Estradas vicinais do litoral sul de SP estão 'num estado de dar dó'
Avaliação das prefeituras das cidades da região em relação ao estado de conservação das vias é péssima
Publicado em 12/04/2011, 08:50
Última atualização às 08:50
A rodovia Padre Manoel da Nóbrega – a de maior movimento da Baixada Santista e que liga o Vale do Ribeira ao Estado –, foi duplicada até o primeiro trevo de Peruíbe, mas está inacabada. “Ficou o compromisso de o governo estadual terminar e isso não aconteceu” – diz a prefeita de Peruíbe, Milena Bargieri. Segundo ela, o trecho duplicado tem muitos acidentes devido ao excesso de velocidade dos veículos e ao fato de os pedestres não atravessarem a rodovia nas passarelas. Há ainda o problema das estradas vicinais. “Fomos beneficiados com o asfaltamento de cinco km da rodovia Armando Cunha, porém temos uma zona rural muito extensa.”
Com a visita do governador Geraldo Alckmin à região, a prefeita pretende reivindicar mais infraestrutura para enfrentar o período de chuvas em sua cidade: “Vou batalhar por mais recursos com o governador.

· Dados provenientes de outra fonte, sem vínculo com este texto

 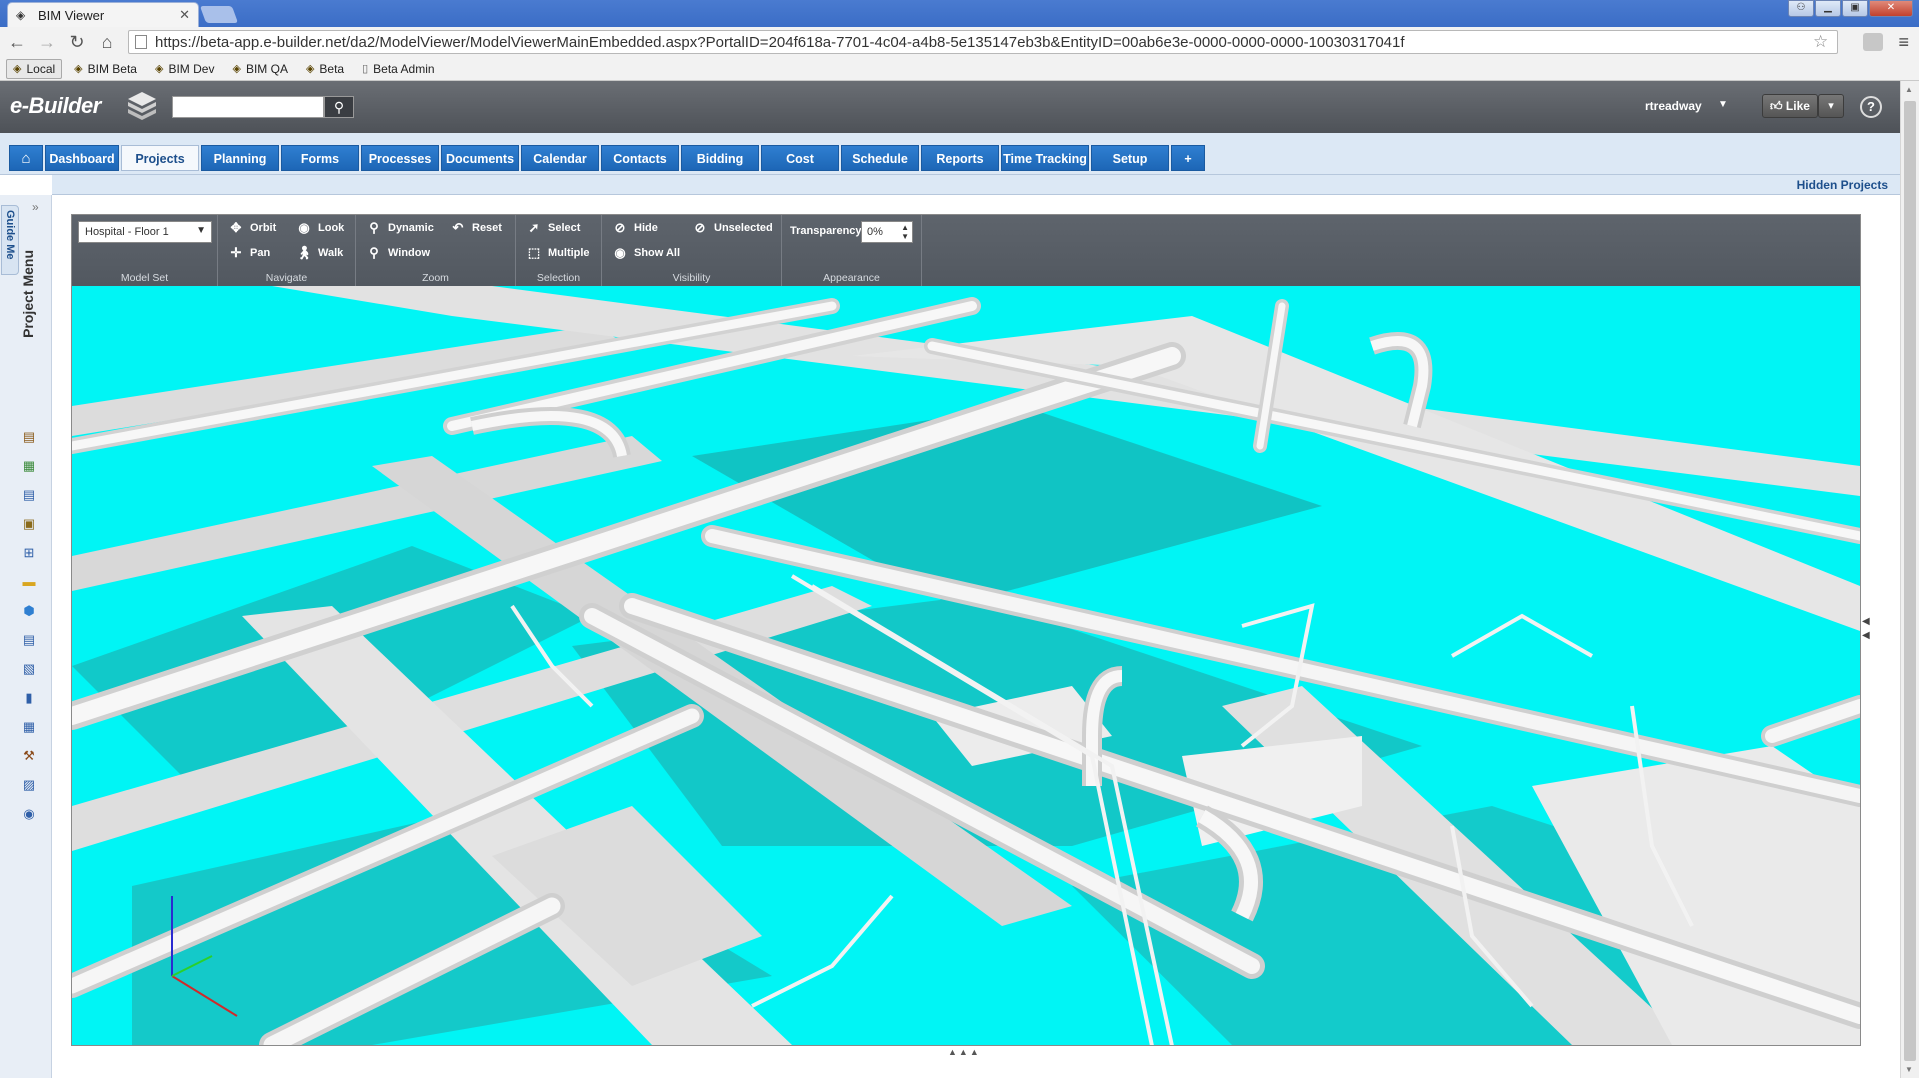 I want to click on forward-icon: →, so click(x=47, y=42).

Nosso projeto de macro e microdrenagem, para resolver o problema das enchentes, é de R$ 155 milhões, quase todo o orçamento anual da Prefeitura.”
O prefeito de Apiaí, Emilson Couras da Silva, também fala da importância da liberação de verba para asfaltar a estrada que liga Apiaí a Iporanga. “A estrada hoje está cheia de buracos e, quando chove, há muita lama. São 42 km que ligam o Alto Vale ao Baixo Vale. Se cuidarmos bem dessa estrada, aumentaremos o turismo na região” - diz ele.

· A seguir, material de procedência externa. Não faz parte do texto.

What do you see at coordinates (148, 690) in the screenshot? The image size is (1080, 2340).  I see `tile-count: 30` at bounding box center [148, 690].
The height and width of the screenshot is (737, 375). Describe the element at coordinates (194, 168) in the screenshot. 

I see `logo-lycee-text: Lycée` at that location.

Segundo a prefeita Déia Fátima Viana Leite Moreira da Silva, de Miracatu, os 14 km da estrada da Serra do Moraes são importantíssimos para os agricultores da região. Ela espera que Alckmin libere a verba para asfaltar a estrada. ”Acredito que ainda saia neste ano” – diz. No ano passado, Miracatu recebeu R$ 1 milhão do governo federal para recuperação de estradas e pontes.

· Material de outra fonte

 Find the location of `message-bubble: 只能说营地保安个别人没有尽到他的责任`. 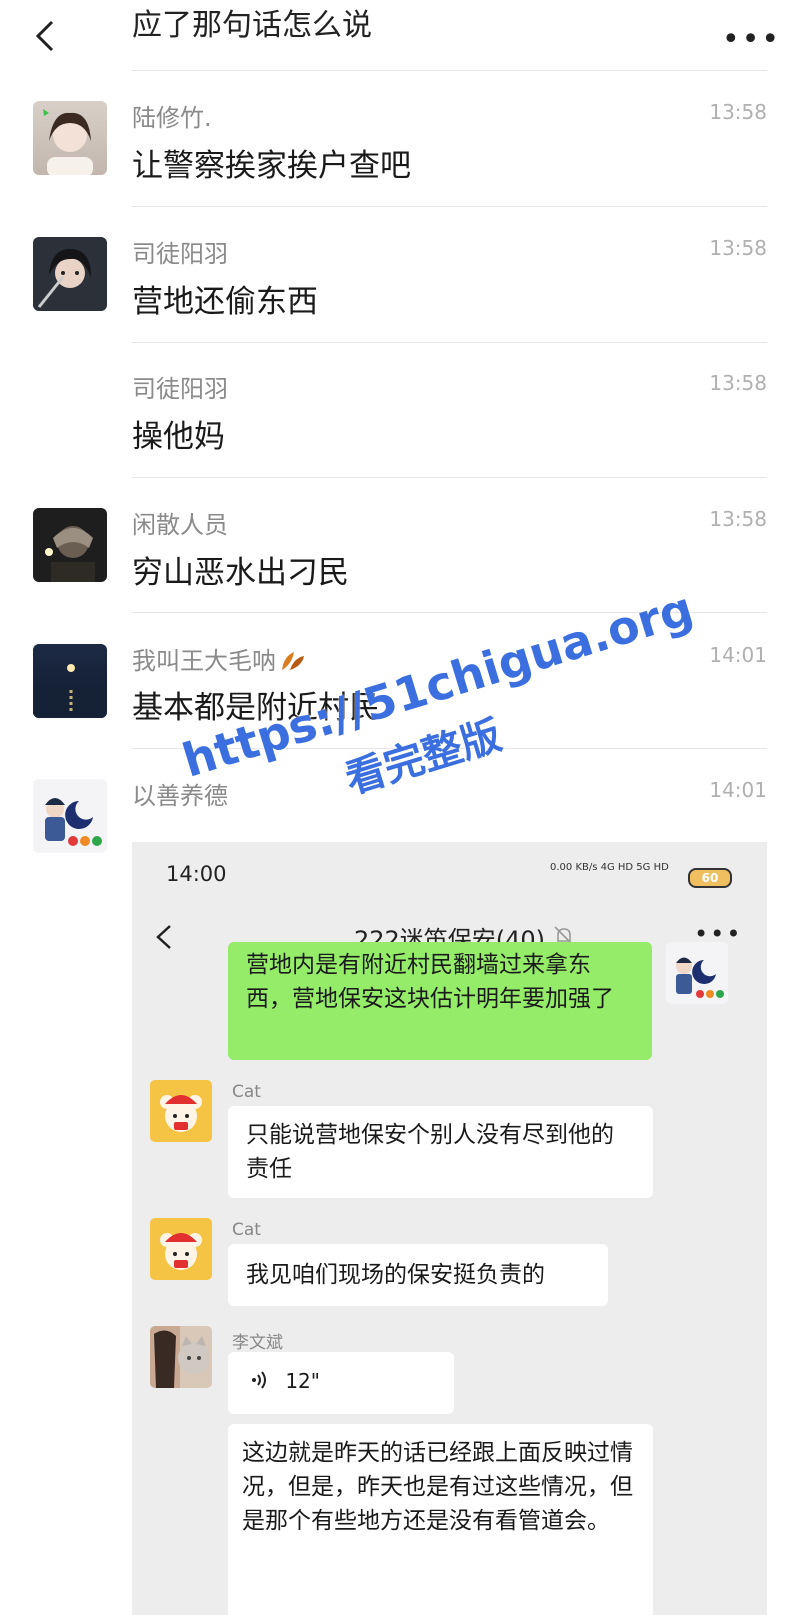

message-bubble: 只能说营地保安个别人没有尽到他的责任 is located at coordinates (440, 1152).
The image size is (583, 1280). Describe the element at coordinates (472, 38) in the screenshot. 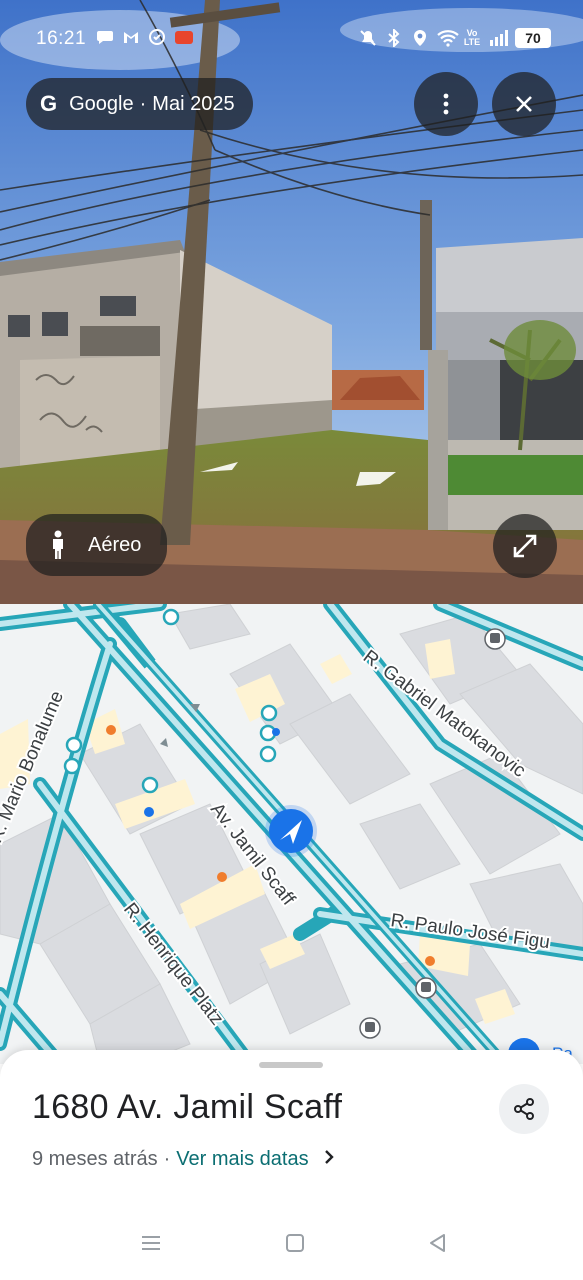

I see `volte-icon: Vo LTE` at that location.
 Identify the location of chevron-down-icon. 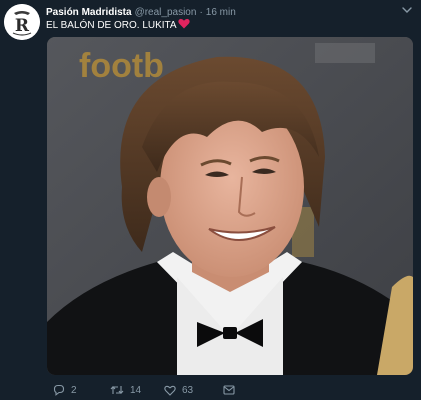
(407, 10).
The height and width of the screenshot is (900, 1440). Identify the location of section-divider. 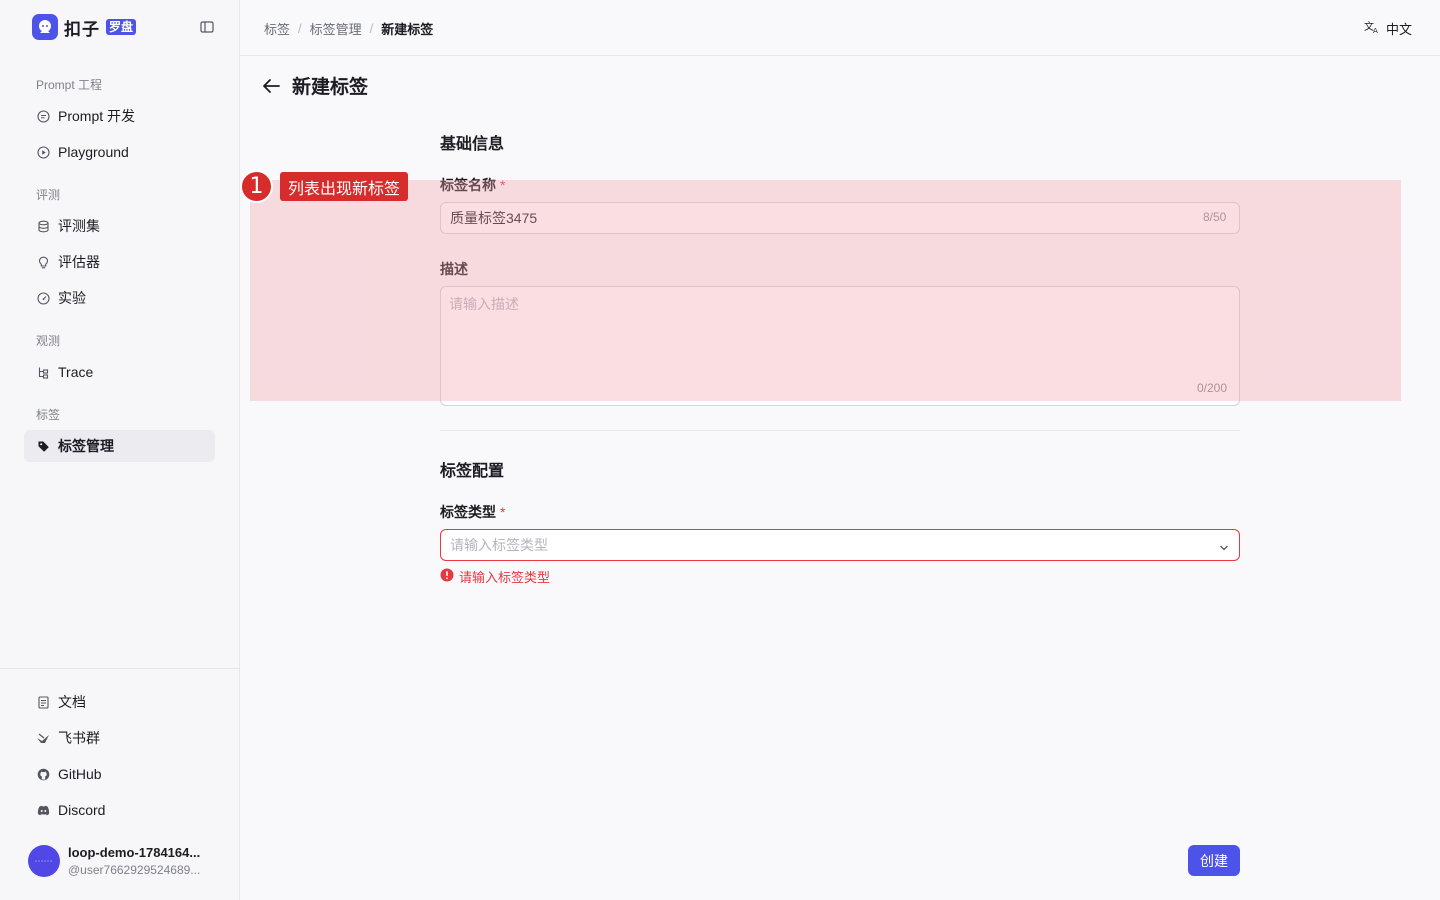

Outra cidade com problemas é Cananeia. O prefeito Adriano Cesar Dias afirma que é difícil manter as estradas vicinais, já que não recebe recursos e a cidade se situa numa grande área de preservação ambiental. “O programa Melhor Caminho, do governo estadual, libera verba anualmente para deixar em condições de tráfego as estradas vicinais, sem asfalto. Mas há 150 km de estradas em condições ruins. Precisaríamos de mais recursos” – diz o prefeito. “A última vez que recebi verba do Estado para recapeamento foi para os 25 km da Estrada da Aroeira, em 2009”.